The current earnings season says "probably not." Here is Sheraz's summary at the end of last week:

The second quarter earnings season has turned out to be quite decent -- not strong or good, but better relative to pre-season expectations.With results from 292 S&P 500 companies available at this stage (as of Friday, July 27th), total earnings are up 5.4% from the same period last year, though the growth rate turns negative once Finance gets excluded. In addition to Finance's heavy contribution to the aggregate growth picture, performance on the revenue front has been notably weak as well.

While 67.1% of the companies have beat earnings expectations, the beat ratio on the revenue front is far weaker -- only 36.6% of the companies have beaten revenue expectations. Even some of these companies with positive revenue surprises for the second quarter have guided towards lower revenue numbers in the coming quarters.

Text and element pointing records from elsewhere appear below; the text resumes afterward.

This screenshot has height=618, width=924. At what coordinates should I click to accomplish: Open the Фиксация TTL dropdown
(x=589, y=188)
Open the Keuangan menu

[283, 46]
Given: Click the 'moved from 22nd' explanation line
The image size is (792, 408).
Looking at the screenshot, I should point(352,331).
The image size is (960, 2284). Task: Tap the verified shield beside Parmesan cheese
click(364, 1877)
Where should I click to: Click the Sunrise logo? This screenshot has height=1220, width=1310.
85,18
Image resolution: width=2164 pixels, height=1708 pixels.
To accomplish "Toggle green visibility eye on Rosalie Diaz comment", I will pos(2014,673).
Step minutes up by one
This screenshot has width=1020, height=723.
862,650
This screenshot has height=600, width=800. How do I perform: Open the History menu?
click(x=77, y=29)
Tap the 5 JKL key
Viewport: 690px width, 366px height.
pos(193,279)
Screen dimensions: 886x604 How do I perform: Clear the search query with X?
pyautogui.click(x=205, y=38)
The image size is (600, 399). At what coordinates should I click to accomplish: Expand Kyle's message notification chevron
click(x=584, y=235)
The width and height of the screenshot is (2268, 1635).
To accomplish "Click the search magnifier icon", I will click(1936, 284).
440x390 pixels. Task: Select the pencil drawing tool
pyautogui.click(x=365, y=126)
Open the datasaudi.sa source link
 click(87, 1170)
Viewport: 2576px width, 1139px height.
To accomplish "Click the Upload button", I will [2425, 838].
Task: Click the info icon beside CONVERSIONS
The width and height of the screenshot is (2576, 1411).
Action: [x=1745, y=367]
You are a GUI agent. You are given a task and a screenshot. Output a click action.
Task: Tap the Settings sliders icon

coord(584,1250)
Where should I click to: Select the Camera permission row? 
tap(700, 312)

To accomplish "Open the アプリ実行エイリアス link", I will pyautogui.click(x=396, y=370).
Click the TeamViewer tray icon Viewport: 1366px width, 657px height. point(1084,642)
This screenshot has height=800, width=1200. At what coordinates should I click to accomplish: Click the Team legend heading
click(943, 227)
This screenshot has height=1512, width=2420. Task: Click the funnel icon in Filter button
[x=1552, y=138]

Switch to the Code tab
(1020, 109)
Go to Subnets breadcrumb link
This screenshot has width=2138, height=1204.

This does not bode well for growth in the coming quarters.

And it is the trend of weaker revenue growth that seems to confirm the global slowdown data we are getting here and abroad."But what about all those EPS beats?" say the bulls.

Beyond lean and mean corporate America's ability to squeeze more bottom line from less top line, the lowered bars can sometimes sneak past you in real-time.The chart below from Citi shows what EPS results look like if the estimates were frozen before reporting began.

So, should the market be chasing those fictional future earnings of $105 and higher? In other words, is the market fairly valued around S&P 1400, or should it come down to reality?